The idea of turning the tables so that unsolvable problems become their own solution probably sounds either like complete nonsense, or otherwise just completely unhelpful. For instance, consider the question: “Which train goes to the university?” This “trick” would convert this question to the technically correct but completely unhelpful answer: “The train that goes to the university.”

How could this be in any way useful? The answer, while technically correct, does not provide any additional information: the question carries exactly as much information as this answer. What this answer does offer is a placeholder for until a real answer can be provided (or indefinitely, if no such answer is possible). This allows us to study the hypothetical train and its properties. For instance, perhaps the only path to the university goes over a bridge, so this hypothetical train that goes to the university would have to cross this bridge as well. If only a few trains in the city cross this bridge, then this would narrow the search down until you can actually arrive at a more useful answer to the question.

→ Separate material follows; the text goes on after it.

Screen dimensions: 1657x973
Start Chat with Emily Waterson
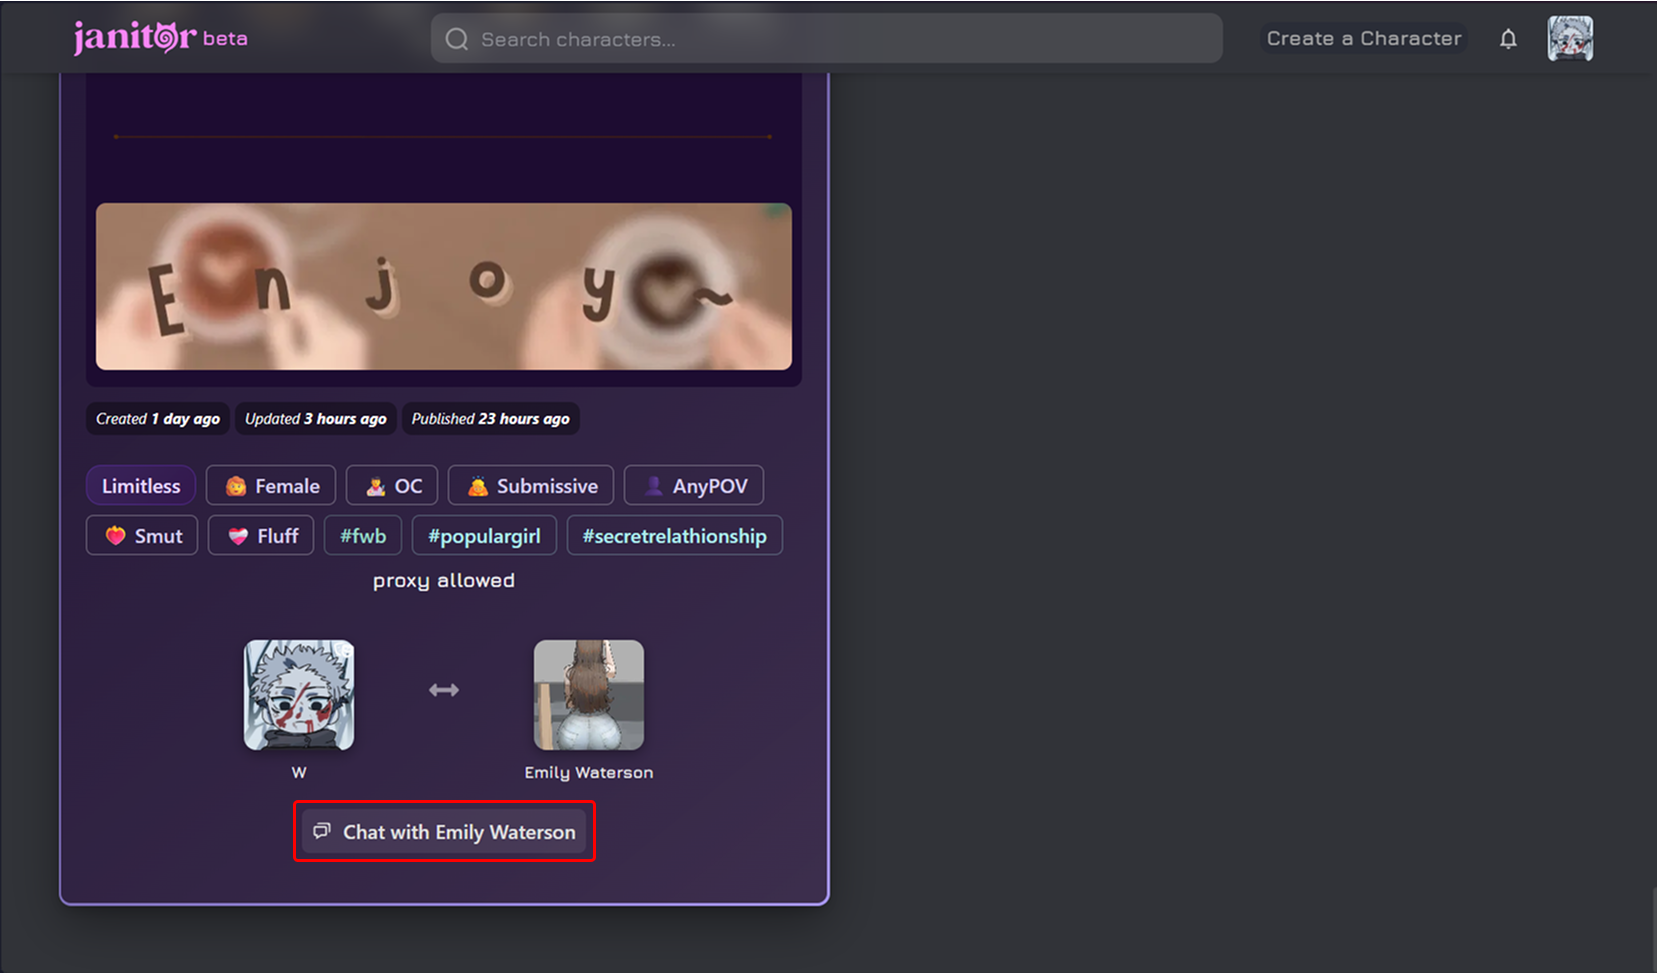pos(445,832)
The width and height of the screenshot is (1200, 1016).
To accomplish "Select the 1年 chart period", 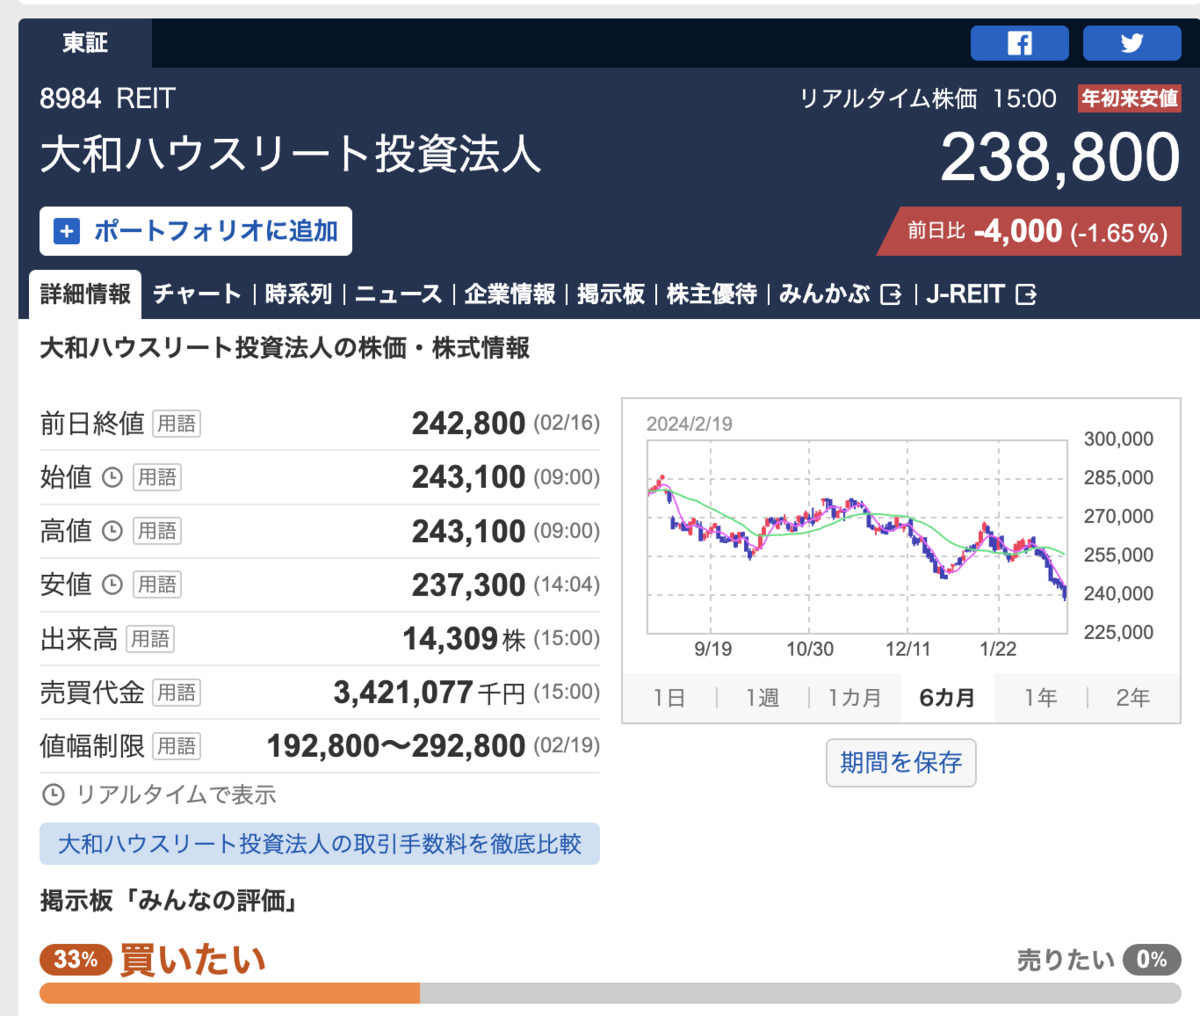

What if there were no trains that go to the university? Then, it would seem like a total waste of time to bother with this hypothetical train that goes to the university, but this sort of void hypothetical can open several new avenues for interesting mathematics. In fact, you likely use this paradigm on a regular basis without even realising.

Imagine yourself in a small farmer’s market, and in your pocket you carry a certain number of coins (for simplicity, let’s just say they’re all loonies; that is, $1.00 each). Needless to say, you can only carry a positive number of coins (or zero coins), and you add and subtract coins according to sales and purchases, respectively. If the vendor offers an item you like for $5.00 and you carry seven coins, then a transaction would result in you having two coins remaining (and the desired item), this following from taking the difference 7-5=2. This is an example of a problem (transaction) that has a solution.

On the other hand, suppose you had your seven coins, and the vendor offers an item you like for $10.00. Performing the transaction would require taking ten coins from your available seven, but this is impossible! This is a problem that cannot be physically solved, as you cannot take away more than what is present. The best you can do at the moment is give all seven of your coins, but that leaves you $3.00 shy of breaking even. The mathematical solution: make this problem its own solution. This results in you having the desired item, and more than just having no coins, you carry the knowledge that you owe three coins to the vendor. This is more commonly known as “debt”, and is mathematically represented by negative numbers.

In mathematical language: negative numbers are the result of making unsolvable difference problems their own solutions. You can see this in the notation as well: -3 is shorthand for the unsolvable difference problem 0-3.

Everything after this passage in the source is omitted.